BEIJING — China has planted 500,000 mu (about 33,000 hectares) of forest since 2009 to protect water along the border between its capital city, Beijing, and adjacent Hebei province, said the State Forestry Administration on March 12, the 37th national Tree-planting Day.
The trees have mainly been planted around the reservoirs of Miyun and Guanting, two of four main reservoirs that provide fresh water to the cosmopolitan city.
The move has effectively reduced sediment inflow to the reservoirs, according to the administration.
Thanks to the tree-planting project, the forest coverage rate in the upstream areas of the two reservoirs reached 33.4 percent by 2011, higher than the national average of 21.6 percent.
Beijing is facing a severe water shortage. The city is short of 1.5 billion cubic meters of water every year, said Beijing vice mayor Li Shixiang during the annual sessions of the country’s top legislature and top political advisory body this year.

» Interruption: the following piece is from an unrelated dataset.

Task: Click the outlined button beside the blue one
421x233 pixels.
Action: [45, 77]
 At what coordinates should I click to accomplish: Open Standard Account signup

“Beijing cannot solve the problem by itself, and a solution can only be worked out with a plan for the greater Beijing region. Coordinated development in Beijing and neighboring Tianjin Municipality and Hebei province is imperative,” said Li.
With a population of 21.52 million people in 2014, Beijing aims to keep its population under 23 million by 2020 as it is confronted with water and other resource shortages.
A south-to-north water diversion project was also part of efforts to quench China’s thirsty north. Water from a tributary of the Yangtze River has flowed about 1,200 km to Beijing since Dec 27 last year.